McKinsey splits inclusion in two, looking at both employees’ “personal experience and the way they perceive their organization more broadly”.

On the level of personal experience, tackling bias as detailed above will automatically lead to a more inclusive experience for all employees. But it’s also important to think about day-to-day interventions that can make a difference. For example, how do you run meetings? Does everyone have the chance to speak?

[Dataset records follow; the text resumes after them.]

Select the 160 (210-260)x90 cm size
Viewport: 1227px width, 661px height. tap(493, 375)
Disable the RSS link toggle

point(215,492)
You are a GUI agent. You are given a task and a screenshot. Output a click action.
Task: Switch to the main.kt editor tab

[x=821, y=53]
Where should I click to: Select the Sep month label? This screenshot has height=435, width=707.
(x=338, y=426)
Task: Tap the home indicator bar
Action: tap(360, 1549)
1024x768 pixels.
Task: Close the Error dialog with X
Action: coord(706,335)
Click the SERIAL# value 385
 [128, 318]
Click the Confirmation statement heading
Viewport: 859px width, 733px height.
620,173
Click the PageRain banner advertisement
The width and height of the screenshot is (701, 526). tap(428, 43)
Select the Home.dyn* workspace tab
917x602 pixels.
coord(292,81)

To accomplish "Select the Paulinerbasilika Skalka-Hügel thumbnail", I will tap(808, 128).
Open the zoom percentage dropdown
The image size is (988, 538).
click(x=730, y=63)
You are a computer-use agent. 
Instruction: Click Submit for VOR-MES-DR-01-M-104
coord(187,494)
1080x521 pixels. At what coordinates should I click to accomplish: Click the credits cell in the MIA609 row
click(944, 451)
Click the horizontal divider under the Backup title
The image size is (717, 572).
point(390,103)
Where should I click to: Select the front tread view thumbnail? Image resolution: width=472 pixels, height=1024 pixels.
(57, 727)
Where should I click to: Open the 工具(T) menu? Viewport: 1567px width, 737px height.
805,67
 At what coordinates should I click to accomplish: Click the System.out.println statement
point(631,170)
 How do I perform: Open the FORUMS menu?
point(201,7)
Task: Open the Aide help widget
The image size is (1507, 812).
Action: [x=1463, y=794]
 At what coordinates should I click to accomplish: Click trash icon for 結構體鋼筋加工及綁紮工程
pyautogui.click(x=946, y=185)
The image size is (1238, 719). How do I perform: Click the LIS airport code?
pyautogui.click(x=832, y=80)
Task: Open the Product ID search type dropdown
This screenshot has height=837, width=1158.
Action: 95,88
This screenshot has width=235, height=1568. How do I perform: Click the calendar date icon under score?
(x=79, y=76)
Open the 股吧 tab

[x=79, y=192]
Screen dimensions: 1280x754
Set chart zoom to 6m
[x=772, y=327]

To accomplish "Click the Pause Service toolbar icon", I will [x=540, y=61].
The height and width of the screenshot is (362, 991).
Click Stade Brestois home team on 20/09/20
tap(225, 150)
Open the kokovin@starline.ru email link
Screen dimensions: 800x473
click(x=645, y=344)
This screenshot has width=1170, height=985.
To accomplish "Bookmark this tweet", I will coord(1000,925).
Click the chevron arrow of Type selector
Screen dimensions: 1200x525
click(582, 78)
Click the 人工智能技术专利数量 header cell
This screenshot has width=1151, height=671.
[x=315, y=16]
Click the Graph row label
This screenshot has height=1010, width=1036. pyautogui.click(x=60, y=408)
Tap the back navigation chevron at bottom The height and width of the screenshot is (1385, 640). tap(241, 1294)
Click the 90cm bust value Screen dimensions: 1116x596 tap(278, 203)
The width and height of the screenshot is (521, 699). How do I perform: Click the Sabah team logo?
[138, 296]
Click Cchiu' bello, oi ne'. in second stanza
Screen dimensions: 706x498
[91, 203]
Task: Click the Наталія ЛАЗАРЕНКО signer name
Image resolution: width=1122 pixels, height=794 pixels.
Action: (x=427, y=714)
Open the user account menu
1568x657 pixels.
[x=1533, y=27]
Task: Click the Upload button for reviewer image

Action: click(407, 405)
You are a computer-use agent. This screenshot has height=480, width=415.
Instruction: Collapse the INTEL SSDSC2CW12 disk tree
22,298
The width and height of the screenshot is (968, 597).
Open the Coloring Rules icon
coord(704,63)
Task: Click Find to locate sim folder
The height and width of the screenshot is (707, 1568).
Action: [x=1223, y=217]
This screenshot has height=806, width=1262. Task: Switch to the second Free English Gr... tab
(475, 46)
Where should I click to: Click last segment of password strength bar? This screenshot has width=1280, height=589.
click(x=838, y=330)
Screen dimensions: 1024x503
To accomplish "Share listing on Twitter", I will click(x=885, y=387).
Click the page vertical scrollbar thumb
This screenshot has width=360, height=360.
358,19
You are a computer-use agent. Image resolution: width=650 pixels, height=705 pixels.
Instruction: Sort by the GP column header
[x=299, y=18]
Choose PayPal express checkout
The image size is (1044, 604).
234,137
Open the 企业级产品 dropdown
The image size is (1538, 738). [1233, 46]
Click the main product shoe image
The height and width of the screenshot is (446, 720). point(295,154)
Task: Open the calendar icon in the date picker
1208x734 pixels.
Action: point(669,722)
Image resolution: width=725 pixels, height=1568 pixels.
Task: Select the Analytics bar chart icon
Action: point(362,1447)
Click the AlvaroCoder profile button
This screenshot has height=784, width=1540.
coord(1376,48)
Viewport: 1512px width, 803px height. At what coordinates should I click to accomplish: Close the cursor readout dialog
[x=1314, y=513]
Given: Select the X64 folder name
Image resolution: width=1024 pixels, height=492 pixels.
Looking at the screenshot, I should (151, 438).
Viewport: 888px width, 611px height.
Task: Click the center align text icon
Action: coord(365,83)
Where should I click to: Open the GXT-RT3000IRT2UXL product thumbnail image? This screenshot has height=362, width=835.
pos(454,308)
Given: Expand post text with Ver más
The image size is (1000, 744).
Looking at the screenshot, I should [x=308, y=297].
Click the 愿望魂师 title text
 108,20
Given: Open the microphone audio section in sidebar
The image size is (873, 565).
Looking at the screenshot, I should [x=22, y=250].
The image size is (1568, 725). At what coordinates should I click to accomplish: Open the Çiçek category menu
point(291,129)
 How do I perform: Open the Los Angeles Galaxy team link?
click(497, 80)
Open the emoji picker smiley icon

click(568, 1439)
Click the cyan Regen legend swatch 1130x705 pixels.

Changing meeting culture is one of the most obvious but least addressed issues that affects how inclusive companies are in practice.

Equally important are management processes, such as how reviews are carried out, promotion criteria, and complaints and disciplinary procedures.

And on a broader level, companies should consider how they organise socially, what support structures they have in place, and how they run their CSR programs.

DEI isn’t a nice to have anymore, it should be – it must be – a fully funded business priority. And it needs to be viewed holistically. There are few parts of a business that aren’t affected by DEI and companies that take a robust root and branch approach will reap the rewards of lower staff turn over, and higher staff happiness and higher profitability.